| Document text |
*****

Termination Critera

The algorithm continues to iterate through the employed, onlooker, and scout bee phases until a termination criterion is met. In the original Artificial Bee Colony (ABC) proposal, the algorithm terminates when a predefined maximum number of iterations is reached. In this package, I included also a stagnation condition that monitors the variability of the bees in the colony: if the variability of the fitness falls below a certain threshold, it indicates that the search has stagnated, and the algorithm terminates early, preventing unnecessary computations.

The stagnation value at time \(t\) is calculated as follows:

(6)\[\text{S}(t) = \frac{1}{SN} \sum_{i=1}^{SN} {\Big( \text{fitness}(\mathbf{x}_i) - \overline{\text{fitness}(t)} \Big)^2}\]

where \(\overline{\text{fitness}(t)}\) is the average fitness of the population \(\{ \mathbf{x}_1,...,\mathbf{x}_N \}\) at time \(t\).

*****

| Data extract |
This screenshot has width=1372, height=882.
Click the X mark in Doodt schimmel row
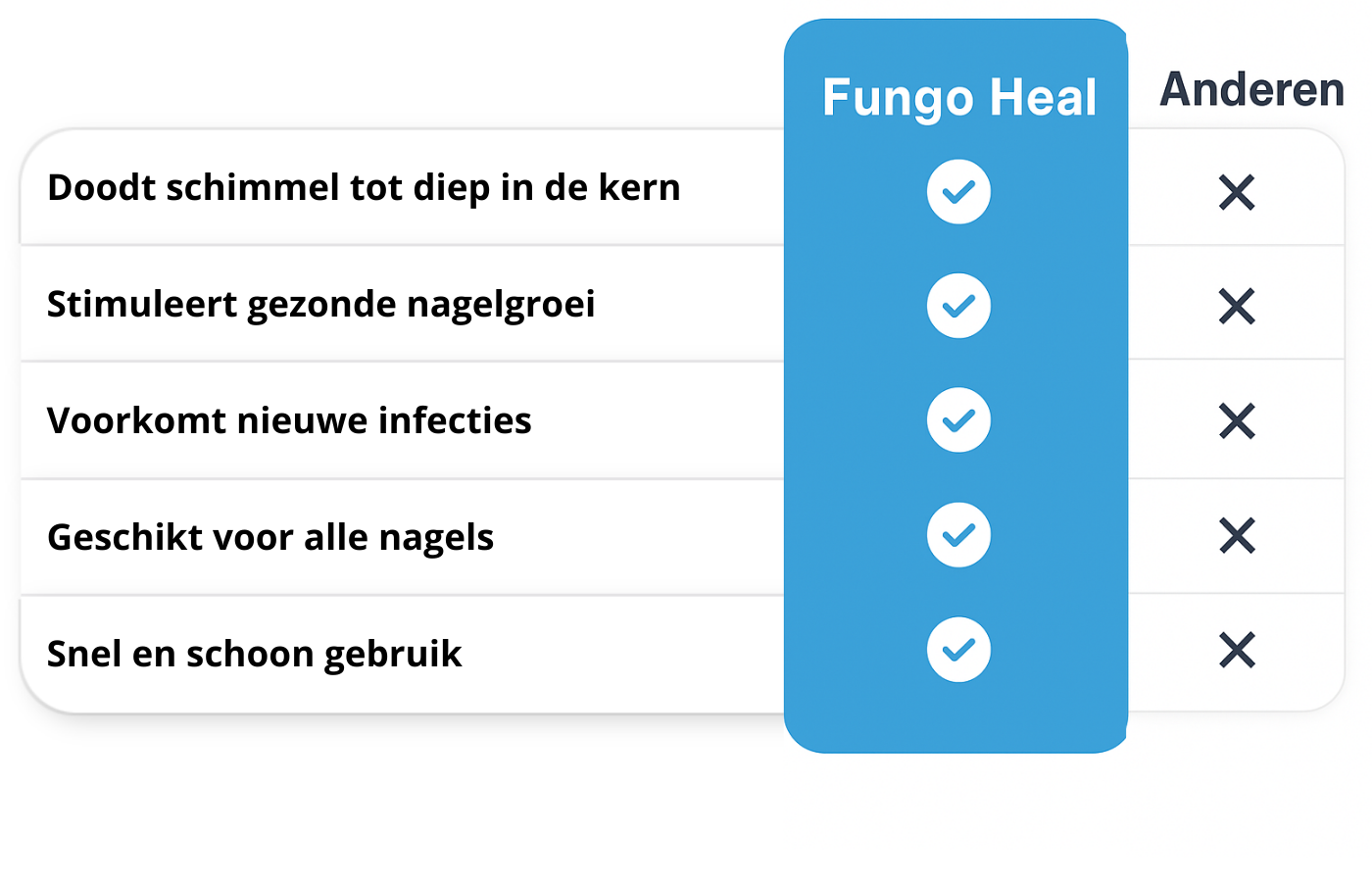(x=1237, y=192)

*****

| Requirements |
1/ From the text on termination criteria, reproduce the part that opens with the words containing "The stagnation value" and closes with "at time \(t\).".
2/ According to the text on termination criteria, which bee phases does the algorithm iterate through? List them all.
3/ In the text on termination criteria, what condition ends the algorithm in the original Artificial Bee Colony proposal?

| Results for each task |
1/
The stagnation value at time \(t\) is calculated as follows:

(6)\[\text{S}(t) = \frac{1}{SN} \sum_{i=1}^{SN} {\Big( \text{fitness}(\mathbf{x}_i) - \overline{\text{fitness}(t)} \Big)^2}\]

where \(\overline{\text{fitness}(t)}\) is the average fitness of the population \(\{ \mathbf{x}_1,...,\mathbf{x}_N \}\) at time \(t\).

2/
- Employed bee phase
- Onlooker bee phase
- Scout bee phase

3/ The algorithm ends when a predefined maximum number of iterations is reached.